Aster DataAster has put out a number of announcements over the last month and I am trying to keep up. Firstly they announced their tight integration with Hadoop. This integration with Hadoop is map-reduce on the outside of the Aster Data platform (which apparently they didn’t have already although I think everyone assumed they did given their strong in database map-reduce message). Aster has been banging the map-reduce drum for some time and is clearly the point of difference they are focusing on.

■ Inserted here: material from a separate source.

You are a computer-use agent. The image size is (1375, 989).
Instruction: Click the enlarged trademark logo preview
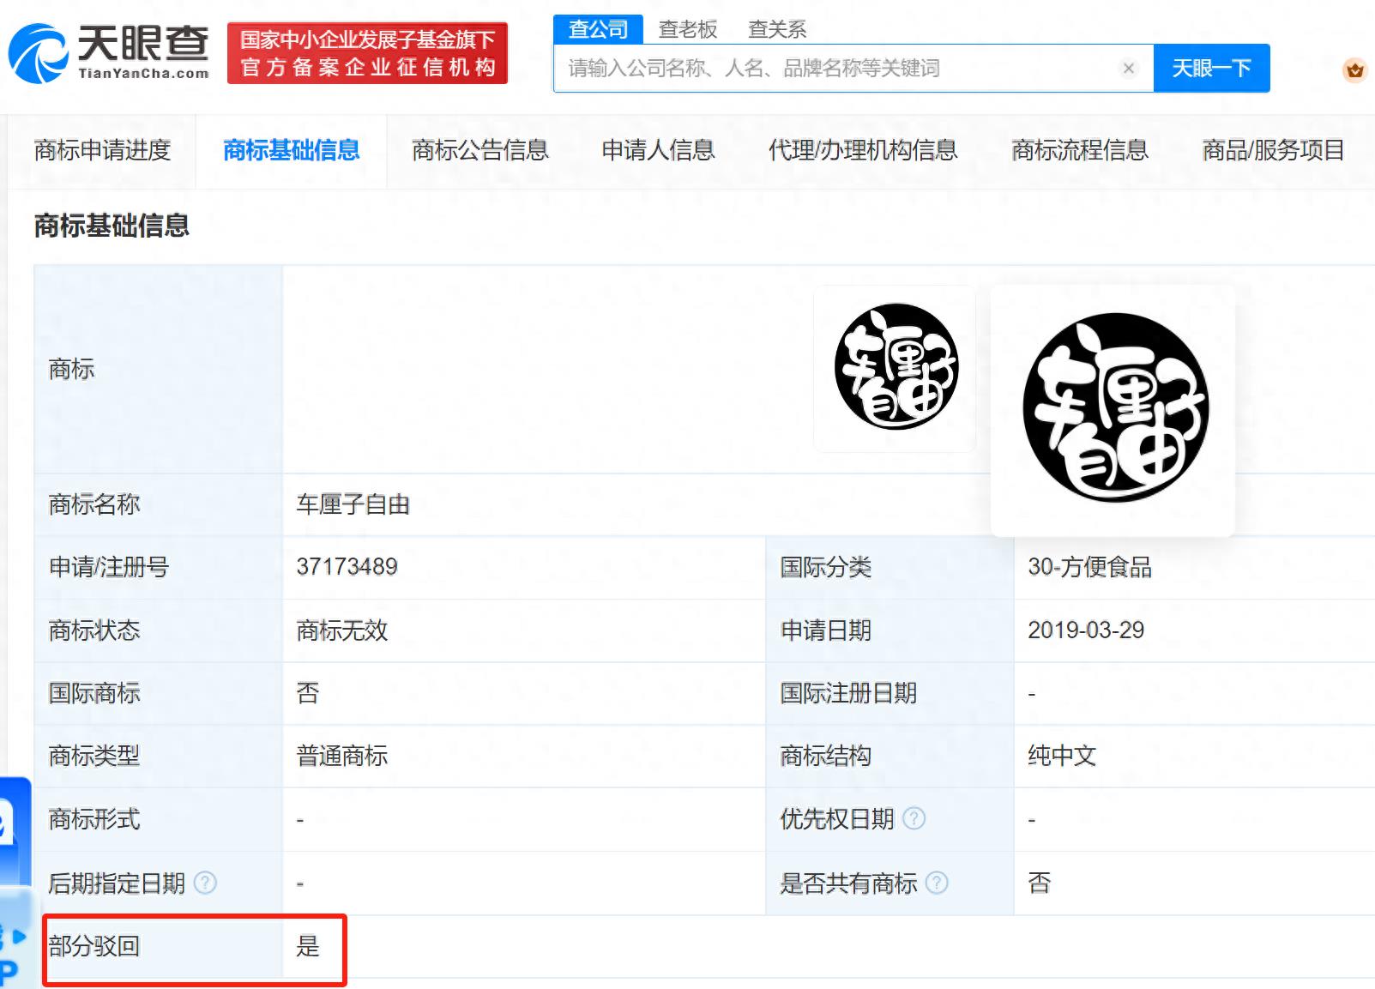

Aster has also release version 4.0 of their platform a couple of days ago, then a few days ago I was a bit surprised to see an email from them referring to their platform as “the World's First Massively Parallel Data-Application Server”. This seems to be a new name reference to the in database map-reduce stuff, maybe as an effort to differentiate themselves from the myriad of competitors in this space they are trying to carve out a new category all for themselves. For me, the external map-reduce stuff makes sense as I can see this being useful for data preparation on the way in to Aster and data dissemination of data on its way out of Aster. But I still don’t have in my head clear examples when their in database map-reduce stuff is useful. I am sure it is but I have a feeling it is valuable on a case by case basis which is difficult to articulate especially as a point of difference message. But I missed Curt’s map-reduce webinar (at the last minute) so maybe that would have shed some light. Anyway, they are running a webinar on this which you can register for here.
To me, Aster is more aggressively driving their platform into green fields trying to leverage their technology to find new customers and new markets. Greenplum on the other hand is more ‘steady as she goes’, focusing on a more traditional and conservative enterprise data warehousing market (while still innovating ahead of the general purpose behemoth's). The risks are on both sides. When trying to define a new market you risk not finding one or finding one that is too small or “niche” to support your business. With the conservative approach you risk being lumped in with everyone else, and in data warehousing ‘everyone else’ is now quite a long list.